Overall capital expenditure this year would be at the low end of a $24 billion-29 billion range, but even the bottom of that range would be $4 billion more than needed to ensure growth, Van Beurden said.
Shell signalled it would be going slow on share buy-backs, while a $20 billion two-year divestment program begun at the start of last year would continue, with half of the target already achieved. There would be no rush to sell based on a need for "early cash," Van Beurden said.
On the issue of resilience, he said the average breakeven oil price for projects approved by Shell for development last year was under $30/b, and noted a desire to increase investment in electricity projects.
"We want to prioritise a disproportionate amount of our investments to where we see the energy system transitioning, so in other words more in LNG -- particularly more in markets -- more in marketing, more in petrochemicals and increasingly also more and more in power," he said.
Shell's LNG business, or "integrated gas" division, and its downstream division held up better than the upstream business in the fourth quarter. Uhl said the full-year results reflected a "balanced" portfolio, in which integrated gas had proved "resilient in a volatile market."
Gas production and liquefaction in the integrated gas division both increased by 3% and 5%, respectively, thanks to projects ramping up in Australia and Trinidad & Tobago, as well as additional capacity at the Prelude offshore LNG facility in Australia and the Elba LNG facility in the US. Gas output in the division was 4.58 Bcf/d and liquefaction volumes in the quarter reached 9.21 million mt. Van Beurden said once Prelude had reached "steady-state" operations it would offload a carrier a week of LNG, condensate or LPG.
In the refining division, Shell said crude trading and optimisation had made a lower contribution, offset by a stronger contribution from trading in oil products, mainly fuel oil.

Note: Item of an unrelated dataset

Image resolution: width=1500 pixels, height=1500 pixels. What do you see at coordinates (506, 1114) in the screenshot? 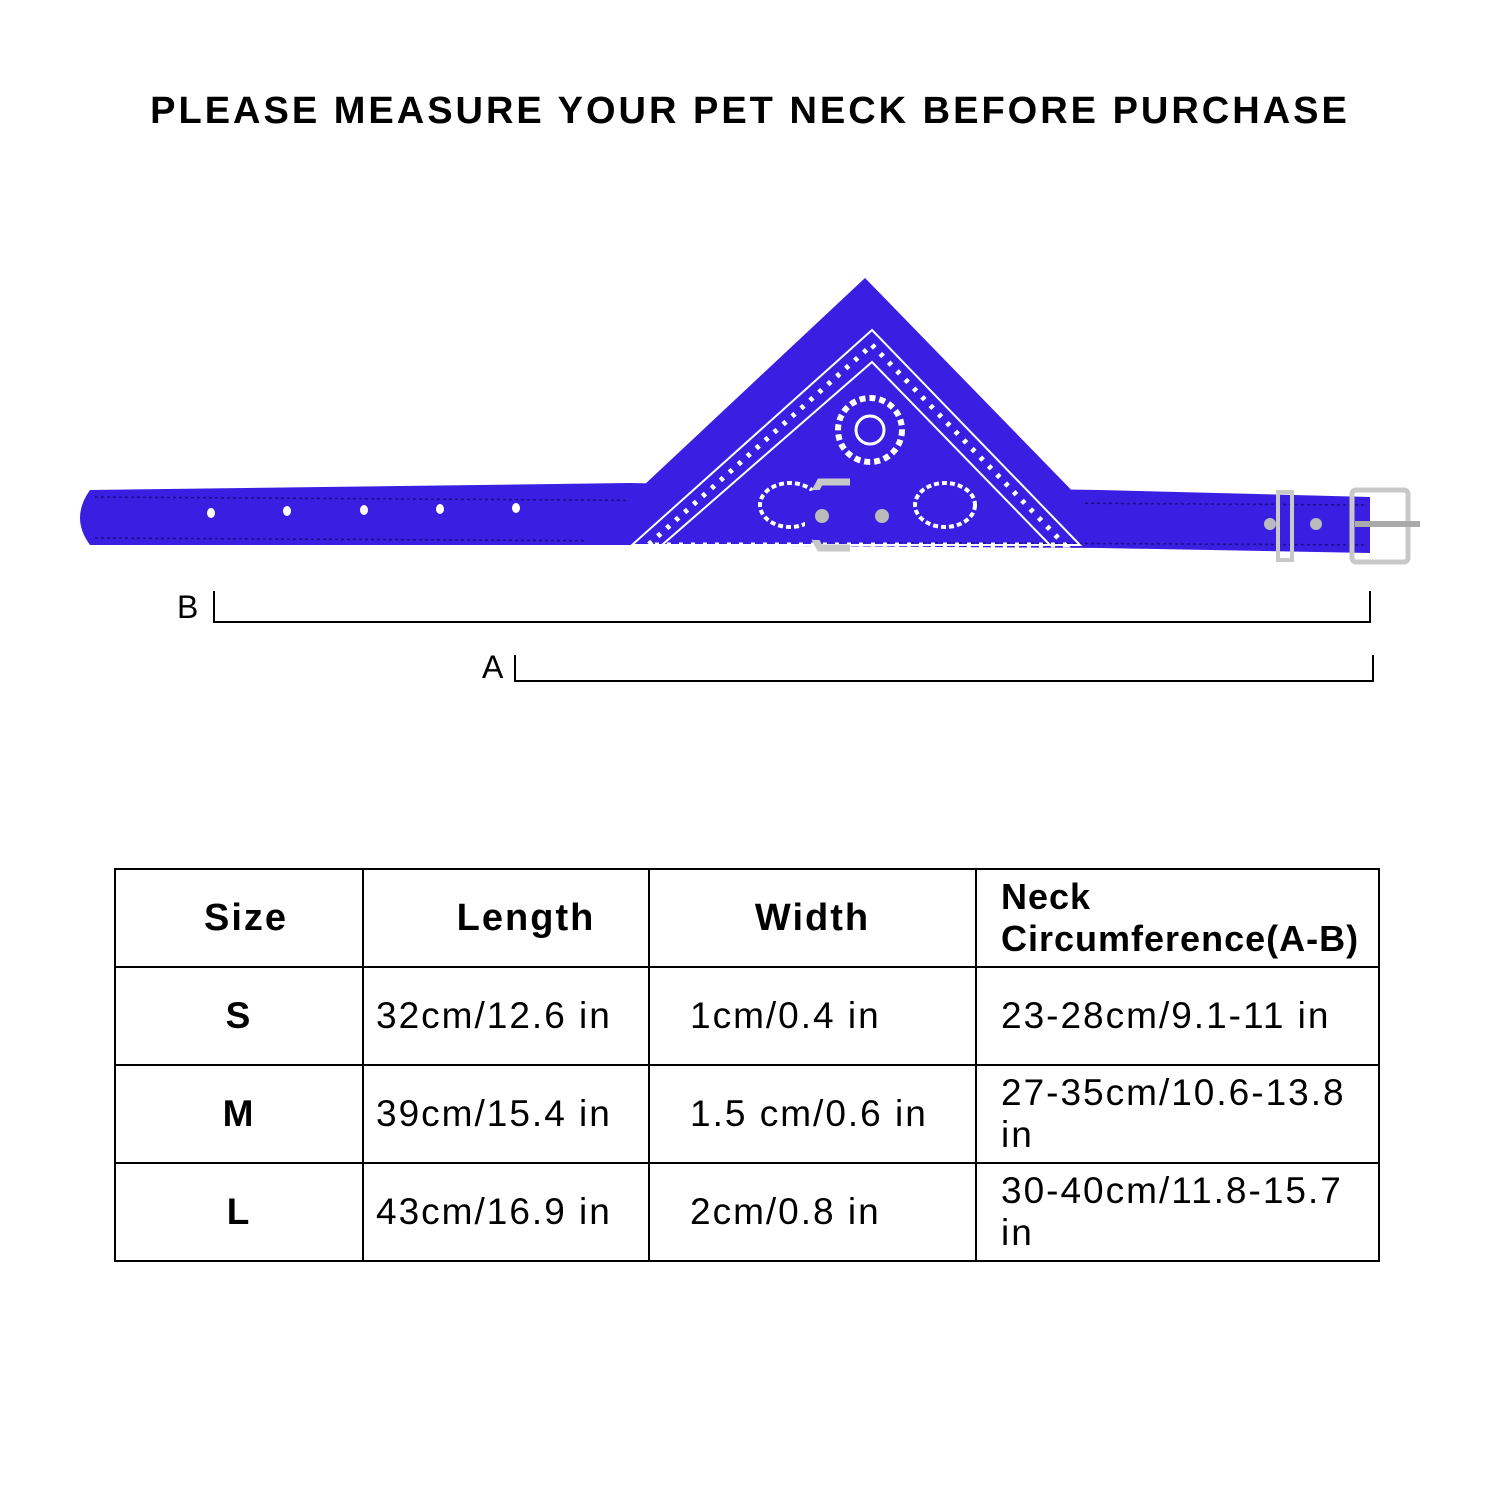
I see `cell-length: 39cm/15.4 in` at bounding box center [506, 1114].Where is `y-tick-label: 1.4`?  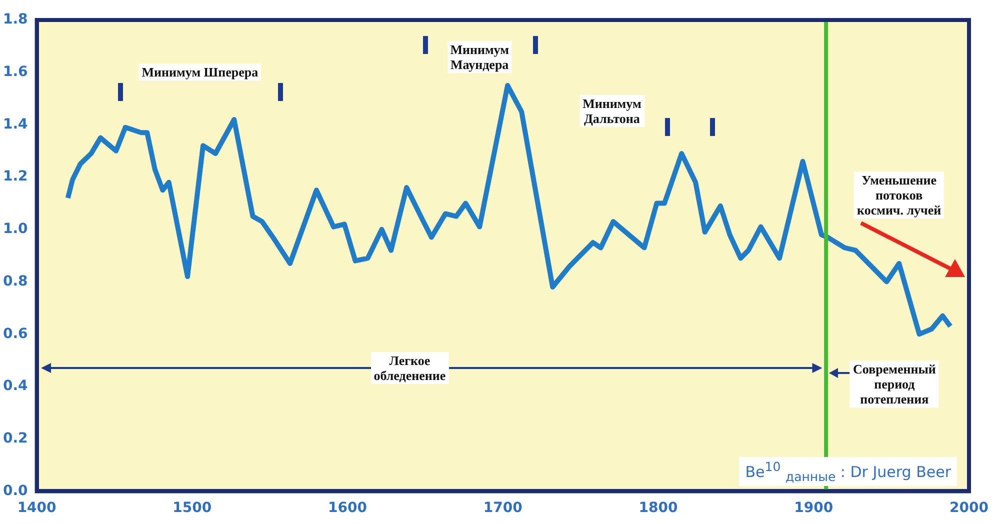 y-tick-label: 1.4 is located at coordinates (15, 124).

In the current quarter, Shell said it expects lower upstream production than in Q4 2019, with oil and gas output in a range of 2.63 million-2.78 million boe/d, and production from the integrated gas division flat or higher, at 950,000-980,000 boe/d. It said liquefaction volumes would also be higher, at 9 million-9.5 million mt.
Shell also estimated on a preliminary basis that its 2019 reserves replacement ratio would be 65%.
Van Beurden also noted a worsening of the company's personal safety record, with seven work-related fatalities last year at Shell-operated facilities.